Grave Phantoms (Roaring Twenties #3)(24)



Astrid was usually kept in the dark about matters like these. When her parents were still alive, the word “bootlegging” was never spoken in the house. After they passed, Winter told Astrid enough to keep her safe, and Bo told her a little more—enough to pique her curiosity. But that afternoon was the first time Bo actually let her see things.

It was a spur-of-the-moment, grand adventure. She dressed in pants and sensible shoes, and they went hiking through the majestic old redwoods together, inhaling the clean perfume of the forest. It was a warm, sunny day, and they found a place on a hill to watch the man and his whiskey still. They ate cheese sandwiches and drank Coca-Cola. They sat together, leg against leg, and told stories. About her family. About his. The sun sank into the Pacific behind them, and sometime before dusk, she looked up at Bo’s handsome face and something peculiar happened inside her chest.

It was as though, until that moment, her heart had been settled all wrong inside her ribs. And then everything shifted around—organs and muscles and bones and sinews, they all conspired together to make room.

And she hadn’t been the same since.

“It doesn’t matter,” she said angrily, shaking away the old memory. “I’m independent now. I have college and Los Angeles, whether I like it or not.”

“You could’ve gone to school here.”

She shook her head. “I needed to know I could do it on my own, without you and Winter and everyone else watching over me and treating me like a china doll. If Mamma were alive, she’d tell me to be my own woman. ‘Be bold,’ she always told me.”

“You’re the most daring woman I know,” Bo said.

“How come I don’t feel that way?” Her voice cracked, and she swallowed hard to get the rest of the words out. “I messed up everything at school, Bo. Everything! You don’t even know the half of it. And I . . . God! I was supposed to get over you. All my friends said I’d find someone new—that college would change my feelings.”

After a long pause, he asked, “Did it?”

She didn’t respond. Couldn’t. The answer stuck in her throat.

“I told myself we’d grow apart, too,” Bo said softly. “I wanted to believe we could. Because I can’t keep hoping and wanting. It is killing me, Astrid. I’ve been a goddamn wreck since you’ve left, and now that you’re back . . .”

They stood in the transitional space of the pantry, so close. The dark dining room to one side, the bright kitchen on the other. And them in the middle, in the gray area between. Not dark nor light, not friends nor lovers, this betweenness wasn’t stable. Crossroads never were. The two of them must choose to go forward or remain as they’d always been. And Astrid was all at once filled with a soaring hope, and yet utterly, numbingly terrified.
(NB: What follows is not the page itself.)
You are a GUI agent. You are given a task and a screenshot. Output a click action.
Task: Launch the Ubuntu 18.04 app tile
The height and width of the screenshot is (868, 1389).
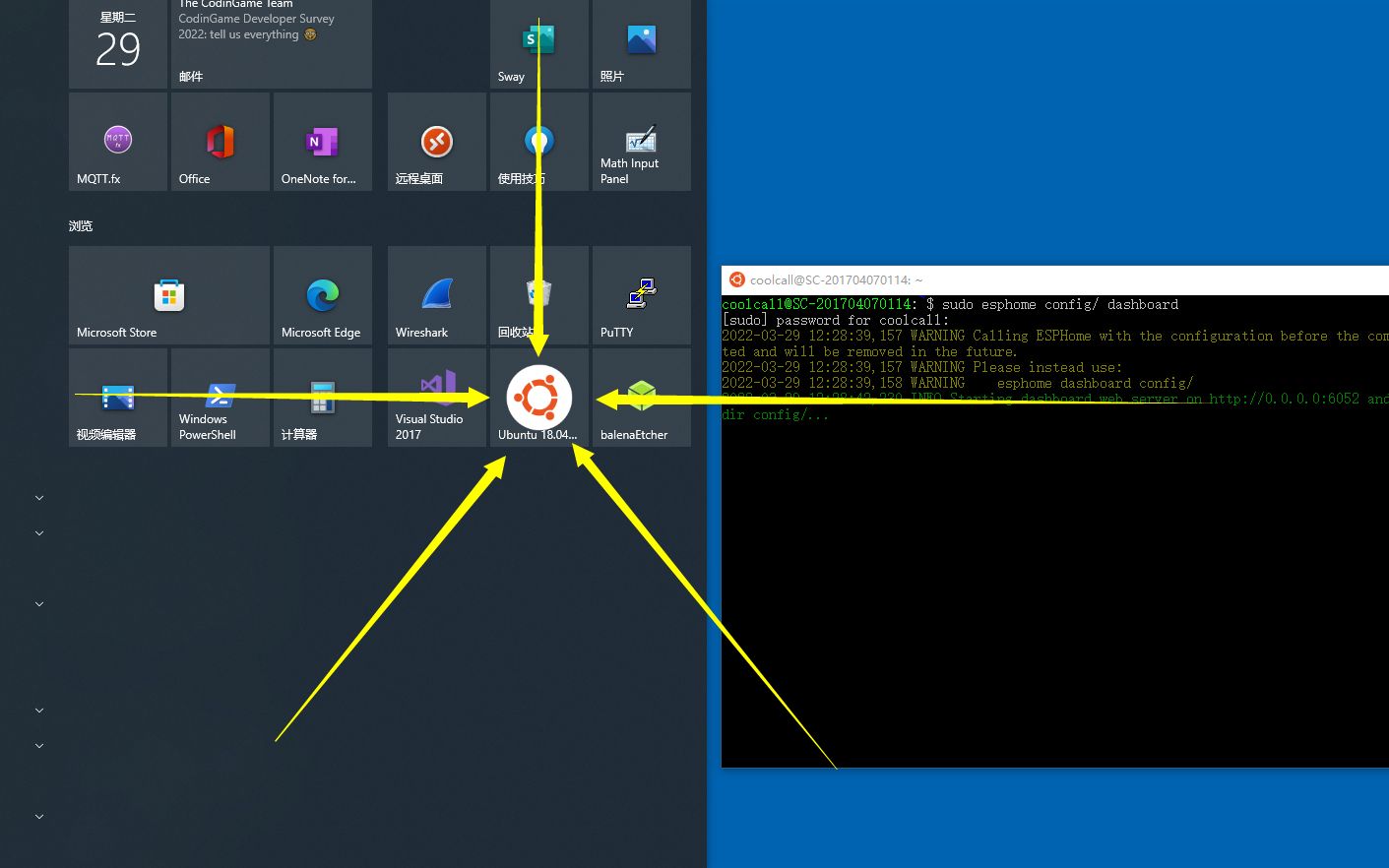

“I don’t know what to do,” she whispered, gripping the marble counter behind her as her fingers trembled. “What do we do?”

His whispered answer came seconds later along with the gentle swipe of his thumb across her cheek, where a stubborn tear was falling. “Let’s—”

A clang made her jump. Bo pulled away. They both peered into the glaring light of the kitchen, where Greta stood in her nightdress, silver hair falling down her back. She was moving the noisy teakettle off the burner.

Astrid had never even heard it whistling.



Bo reluctantly left Astrid and Greta alone in the kitchen. Now that the house’s resident nosey parker was up and about, he’d get no chance to finish his conversation with Astrid. And maybe that was just as well, because he’d almost gone too far. Been too greedy. Too weak. His pulse pounded like he’d been running up Lombard Street with a sack of bricks, and his head was spinning with possibilities. He prowled through the dark house with her words repeating in an endless loop.

What do we do?

He didn’t know. At least, not what they should do. He certainly knew what he wanted to do, and that was what had crouched on his tongue, ready to springboard, when Greta had interrupted.

But was it the right thing? Or did he even care what was right anymore?

He just wasn’t sure.

One thing he did know was that Astrid wasn’t safe, and that was something he could fix. Would fix. He jogged downstairs, but instead of turning right to head to his room, he took a left and stole into the community room. A black candlestick telephone stood on a table in the corner. He picked up the earpiece and waited for the operator to answer. Asked her to connect him to the Saint Francis admitting desk and prayed that a particular admissions-desk nurse he’d talked to the night of Astrid’s hospital trip was working the same late shift. He knew her outside of work, vaguely. They’d crossed paths in a small speakeasy near the hospital once before. Her boyfriend was a second cousin of Hezekiah from Gris-Gris; sometimes he thought half the people in this town were related.

And as luck would have it, she was working tonight.

“Nurse Sue, this is Bo Yeung.”

“Oh, hello, Bo,” she said, cheerful and open. “What can I do for you?”

“It has to do with those survivors of that missing yacht. I was wondering if you could tell me whether they were still at the hospital.”

“You and everyone else wants to know,” she said in lower voice. “Reporters been calling here nonstop. But no, they were discharged a few hours after we spoke. Police chief allowed them to be transferred into Mrs. Cushing’s care. The widow who was making a scene, you remember?”